**Task to complete**
Set down, please, exactly the lines below that run from the line with "Choose Attach conversation menu item" to the line with "This screenshot has height=1100, width=797.", both lines included.

Stored dataset items
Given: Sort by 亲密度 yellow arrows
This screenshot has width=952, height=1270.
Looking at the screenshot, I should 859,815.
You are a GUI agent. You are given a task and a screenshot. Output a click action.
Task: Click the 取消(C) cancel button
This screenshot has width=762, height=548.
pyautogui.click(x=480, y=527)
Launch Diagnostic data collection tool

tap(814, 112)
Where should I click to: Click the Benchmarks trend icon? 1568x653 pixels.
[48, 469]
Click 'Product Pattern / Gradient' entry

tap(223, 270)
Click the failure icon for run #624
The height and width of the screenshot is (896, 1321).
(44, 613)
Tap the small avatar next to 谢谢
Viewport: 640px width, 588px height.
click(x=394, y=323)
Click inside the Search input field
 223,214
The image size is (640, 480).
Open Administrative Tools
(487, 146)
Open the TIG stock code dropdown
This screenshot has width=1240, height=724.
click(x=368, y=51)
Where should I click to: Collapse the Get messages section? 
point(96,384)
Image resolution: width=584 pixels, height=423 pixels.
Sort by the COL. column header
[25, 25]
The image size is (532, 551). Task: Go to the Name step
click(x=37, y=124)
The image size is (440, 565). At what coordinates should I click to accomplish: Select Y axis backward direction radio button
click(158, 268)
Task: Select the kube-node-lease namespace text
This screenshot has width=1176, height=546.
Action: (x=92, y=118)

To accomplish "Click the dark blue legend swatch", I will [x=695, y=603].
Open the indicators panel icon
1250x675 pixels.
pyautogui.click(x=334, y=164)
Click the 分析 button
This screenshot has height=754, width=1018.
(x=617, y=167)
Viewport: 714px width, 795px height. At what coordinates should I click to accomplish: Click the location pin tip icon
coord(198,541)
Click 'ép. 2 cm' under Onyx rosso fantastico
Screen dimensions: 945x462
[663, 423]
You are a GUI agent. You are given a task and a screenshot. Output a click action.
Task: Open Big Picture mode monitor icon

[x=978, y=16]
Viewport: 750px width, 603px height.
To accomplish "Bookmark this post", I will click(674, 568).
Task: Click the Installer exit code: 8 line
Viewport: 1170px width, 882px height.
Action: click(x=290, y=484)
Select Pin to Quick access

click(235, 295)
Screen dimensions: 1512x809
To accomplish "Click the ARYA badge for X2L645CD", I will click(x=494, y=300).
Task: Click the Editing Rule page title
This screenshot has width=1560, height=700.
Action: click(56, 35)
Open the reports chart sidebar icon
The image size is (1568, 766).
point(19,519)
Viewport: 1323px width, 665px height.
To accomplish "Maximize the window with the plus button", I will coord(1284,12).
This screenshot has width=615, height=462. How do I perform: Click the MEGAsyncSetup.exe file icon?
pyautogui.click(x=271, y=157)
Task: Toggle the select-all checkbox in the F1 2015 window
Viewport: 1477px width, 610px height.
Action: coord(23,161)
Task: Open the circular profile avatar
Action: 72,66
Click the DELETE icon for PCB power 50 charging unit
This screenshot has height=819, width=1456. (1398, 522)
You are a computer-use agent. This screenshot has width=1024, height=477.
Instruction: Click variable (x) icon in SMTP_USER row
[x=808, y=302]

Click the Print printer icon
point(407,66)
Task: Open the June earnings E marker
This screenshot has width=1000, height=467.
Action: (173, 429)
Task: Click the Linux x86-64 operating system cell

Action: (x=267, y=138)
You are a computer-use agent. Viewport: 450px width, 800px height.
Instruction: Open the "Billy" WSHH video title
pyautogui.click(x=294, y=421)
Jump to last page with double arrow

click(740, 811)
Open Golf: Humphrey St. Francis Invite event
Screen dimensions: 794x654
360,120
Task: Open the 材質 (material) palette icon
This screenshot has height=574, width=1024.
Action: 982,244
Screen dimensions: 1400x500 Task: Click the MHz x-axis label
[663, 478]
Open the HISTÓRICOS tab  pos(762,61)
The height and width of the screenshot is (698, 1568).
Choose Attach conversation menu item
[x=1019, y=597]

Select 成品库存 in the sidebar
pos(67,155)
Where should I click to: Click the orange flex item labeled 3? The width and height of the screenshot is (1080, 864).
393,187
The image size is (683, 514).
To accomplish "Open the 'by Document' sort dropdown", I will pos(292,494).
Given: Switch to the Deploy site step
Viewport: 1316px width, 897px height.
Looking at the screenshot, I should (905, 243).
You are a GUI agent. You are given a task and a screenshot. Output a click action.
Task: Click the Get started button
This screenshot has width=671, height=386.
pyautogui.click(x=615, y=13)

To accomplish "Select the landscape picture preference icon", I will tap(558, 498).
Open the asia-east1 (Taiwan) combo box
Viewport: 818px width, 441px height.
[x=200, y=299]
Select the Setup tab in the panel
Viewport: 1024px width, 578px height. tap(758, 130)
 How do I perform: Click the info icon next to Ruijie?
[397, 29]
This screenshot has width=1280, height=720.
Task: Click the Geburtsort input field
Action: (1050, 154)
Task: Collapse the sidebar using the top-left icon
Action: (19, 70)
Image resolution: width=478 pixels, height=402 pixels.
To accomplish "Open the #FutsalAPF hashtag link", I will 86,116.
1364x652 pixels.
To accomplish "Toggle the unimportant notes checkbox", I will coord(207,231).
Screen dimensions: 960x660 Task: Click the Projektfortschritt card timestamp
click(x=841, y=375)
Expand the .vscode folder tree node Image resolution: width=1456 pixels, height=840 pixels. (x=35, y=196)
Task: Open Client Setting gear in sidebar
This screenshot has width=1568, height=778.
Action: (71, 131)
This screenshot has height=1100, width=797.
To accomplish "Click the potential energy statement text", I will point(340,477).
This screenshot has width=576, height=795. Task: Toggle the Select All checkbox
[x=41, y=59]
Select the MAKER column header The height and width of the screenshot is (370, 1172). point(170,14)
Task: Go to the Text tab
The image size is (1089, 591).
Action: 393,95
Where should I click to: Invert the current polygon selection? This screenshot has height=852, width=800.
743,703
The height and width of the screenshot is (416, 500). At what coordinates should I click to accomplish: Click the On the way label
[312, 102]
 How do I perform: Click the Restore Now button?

**Answer box**
Choose Attach conversation menu item
[x=1019, y=597]

Select 成品库存 in the sidebar
pos(67,155)
Where should I click to: Click the orange flex item labeled 3? The width and height of the screenshot is (1080, 864).
393,187
The image size is (683, 514).
To accomplish "Open the 'by Document' sort dropdown", I will pos(292,494).
Given: Switch to the Deploy site step
Viewport: 1316px width, 897px height.
Looking at the screenshot, I should (905, 243).
You are a GUI agent. You are given a task and a screenshot. Output a click action.
Task: Click the Get started button
This screenshot has width=671, height=386.
pyautogui.click(x=615, y=13)

To accomplish "Select the landscape picture preference icon", I will tap(558, 498).
Open the asia-east1 (Taiwan) combo box
Viewport: 818px width, 441px height.
[x=200, y=299]
Select the Setup tab in the panel
Viewport: 1024px width, 578px height. tap(758, 130)
 How do I perform: Click the info icon next to Ruijie?
[397, 29]
This screenshot has width=1280, height=720.
Task: Click the Geburtsort input field
Action: (1050, 154)
Task: Collapse the sidebar using the top-left icon
Action: (19, 70)
Image resolution: width=478 pixels, height=402 pixels.
To accomplish "Open the #FutsalAPF hashtag link", I will 86,116.
1364x652 pixels.
To accomplish "Toggle the unimportant notes checkbox", I will coord(207,231).
Screen dimensions: 960x660 Task: Click the Projektfortschritt card timestamp
click(x=841, y=375)
Expand the .vscode folder tree node Image resolution: width=1456 pixels, height=840 pixels. (x=35, y=196)
Task: Open Client Setting gear in sidebar
This screenshot has width=1568, height=778.
Action: (71, 131)
This screenshot has height=1100, width=797.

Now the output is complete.